— TASKS FOR THIS EXERCISE —
- 1) Decide whether each statement below agrees with the passage on Maryland distribution licenses. Answer yes or no for each, and quote the deciding words from the passage.
(a) FDA licensed manufacturers may use Maryland's abbreviated application form.
(b) Manufacturers are the ones required to use the long form.
(c) The author believes the Maryland legislature made its mistake on purpose.
- 2) Continue the passage on Maryland distribution licenses, picking up after its last sentence.
(Beginning of GIVEN TEXT)
“The way to get started is to quit talking and begin doing.” - Walt Disney
There are certain fundamental truths within state regulatory frameworks. One such truth is that some statutes or regulatory requirements are inexplicable. These requirements leave you scratching your head muttering to yourself “what were they thinking?” The answer to that rhetorical question is that sometimes they weren’t thinking. State legislative bodies make mistakes. A statute or regulation generally makes sense to those who sponsor and support it. It often isn’t until companies attempt to comply that the error or omission comes to light.
It is my humble opinion that the Maryland legislature has made an honest error that will have a profound impact on the device industry. Maryland has two different applications for distribution licenses. As authorized by state law, FDA licensed manufacturers can use the abbreviated form. Wholesalers, on the other hand, are required to use the long form which adds the extra requirements of fingerprinting, the posting of a surety bond or other form of security, and depending on the state of residence, obtaining certification from the National Association of Boards of Pharmacy ("NABP") as a Verified Accredited Wholesale Distributor (“VAWD”), a lengthy and costly process.
(End of GIVEN TEXT)
(Beginning of PROVIDED MATERIAL)
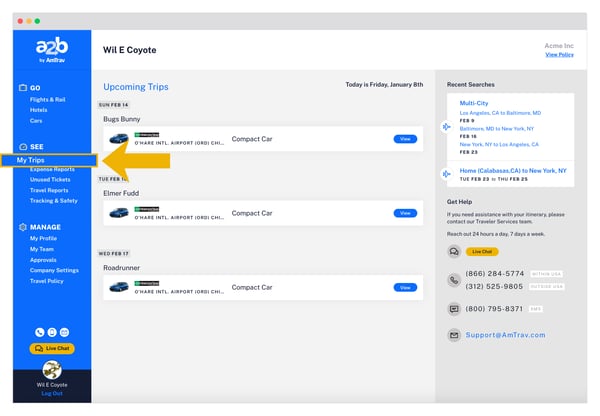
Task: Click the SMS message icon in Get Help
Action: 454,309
(End of PROVIDED MATERIAL)
(Beginning of PROVIDED MATERIAL)
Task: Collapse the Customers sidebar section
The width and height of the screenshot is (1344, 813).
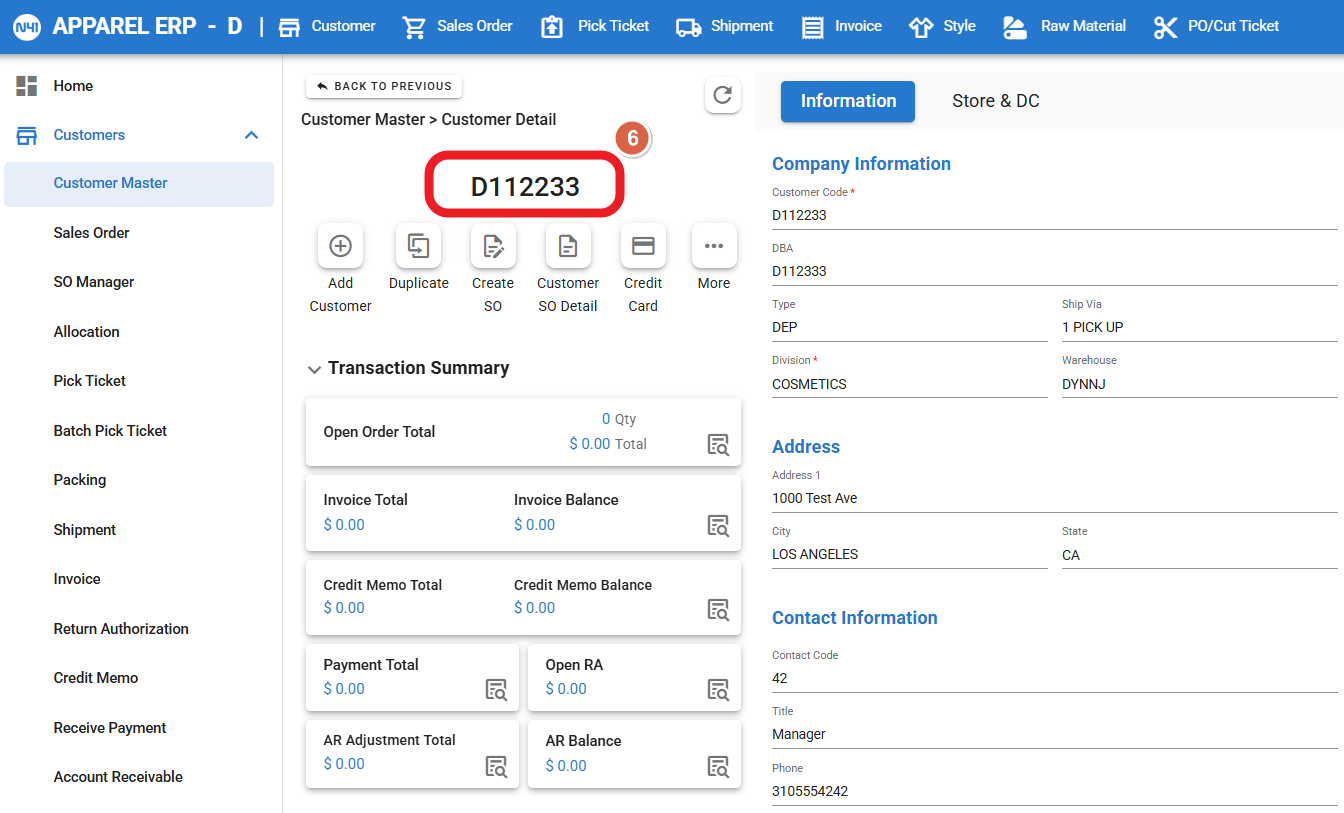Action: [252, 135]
(End of PROVIDED MATERIAL)
(Beginning of PROVIDED MATERIAL)
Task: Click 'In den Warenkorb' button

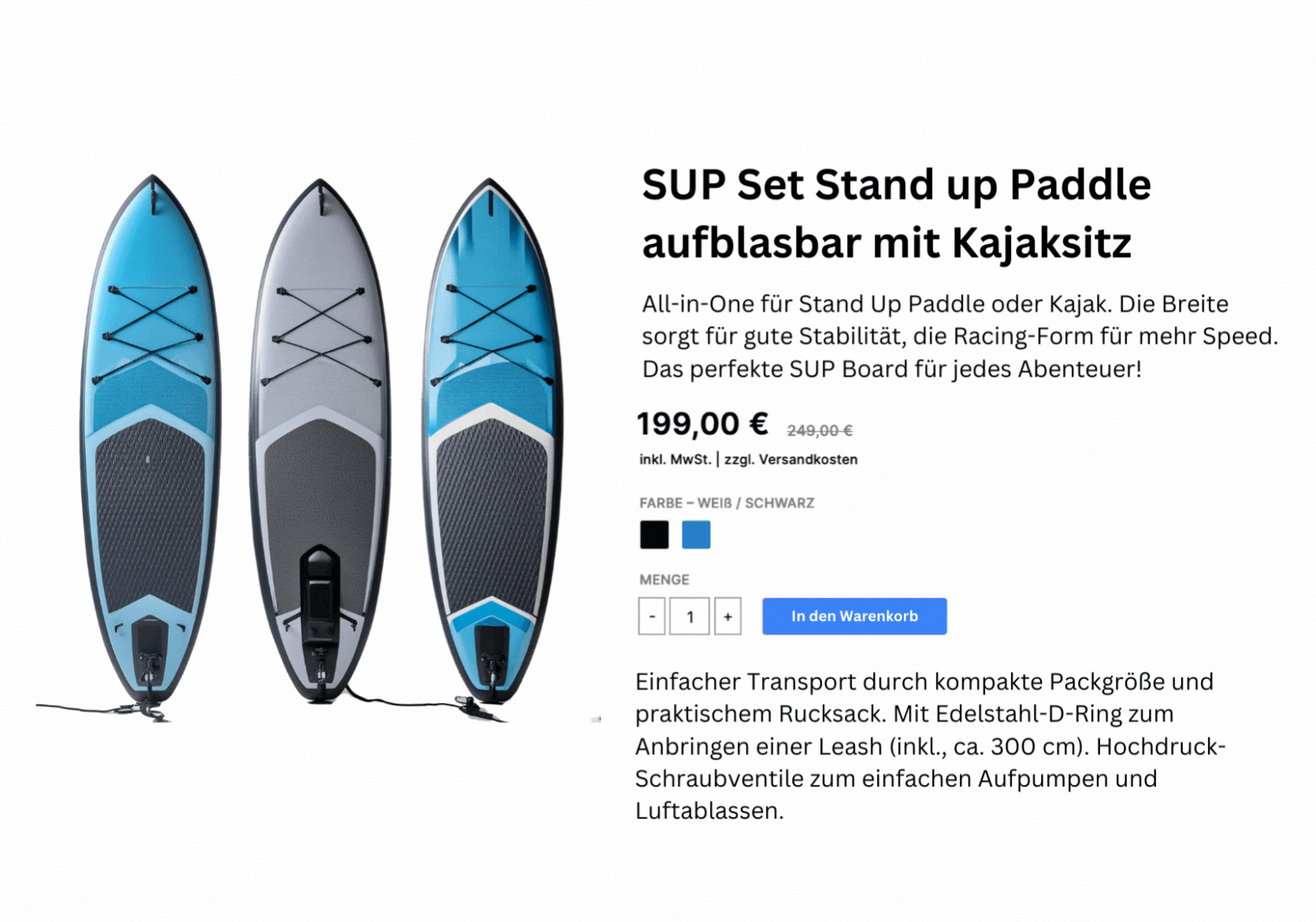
(End of PROVIDED MATERIAL)
— RESPONSES BY ITEM NUMBER —
- 1)
(a) Yes: "FDA licensed manufacturers can use the abbreviated form."
(b) No: "Wholesalers, on the other hand, are required to use the long form"
(c) No: "the Maryland legislature has made an honest error"

- 2)
So where is the error you ask? A device manufacturer, unlike a drug manufacturer, must file the long form application, post surety and may be required to obtain VAWD certification before they can be properly licensed to distribute prescription medical devices into the State of Maryland. How can this be? I believe that it is merely an oversight by the drafters of the Maryland statute. The Maryland Statute provides that “the information and qualification requirements for obtaining a permit under this subtitle, beyond that required by federal law, do not apply to a manufacturer who distributes its own prescription drugs.” Md. Code Ann., tit. 10, subtit. 34, 22 § 12-6c-03. As prescription devices are a separately defined term, the State Board of Pharmacy has determined that it can apply the relaxed requirements only to prescription drug manufacturers and not to prescription device manufacturers.
There is no legitimate legislative or public policy purpose in holding an FDA registered device manufacturer to a higher standard than the manufacturer of prescription drugs. As the state licensing laws are in place to ensure the integrity of the drug supply and prevent diversion and abuse, less stringent requirements are often imposed on device manufacturers.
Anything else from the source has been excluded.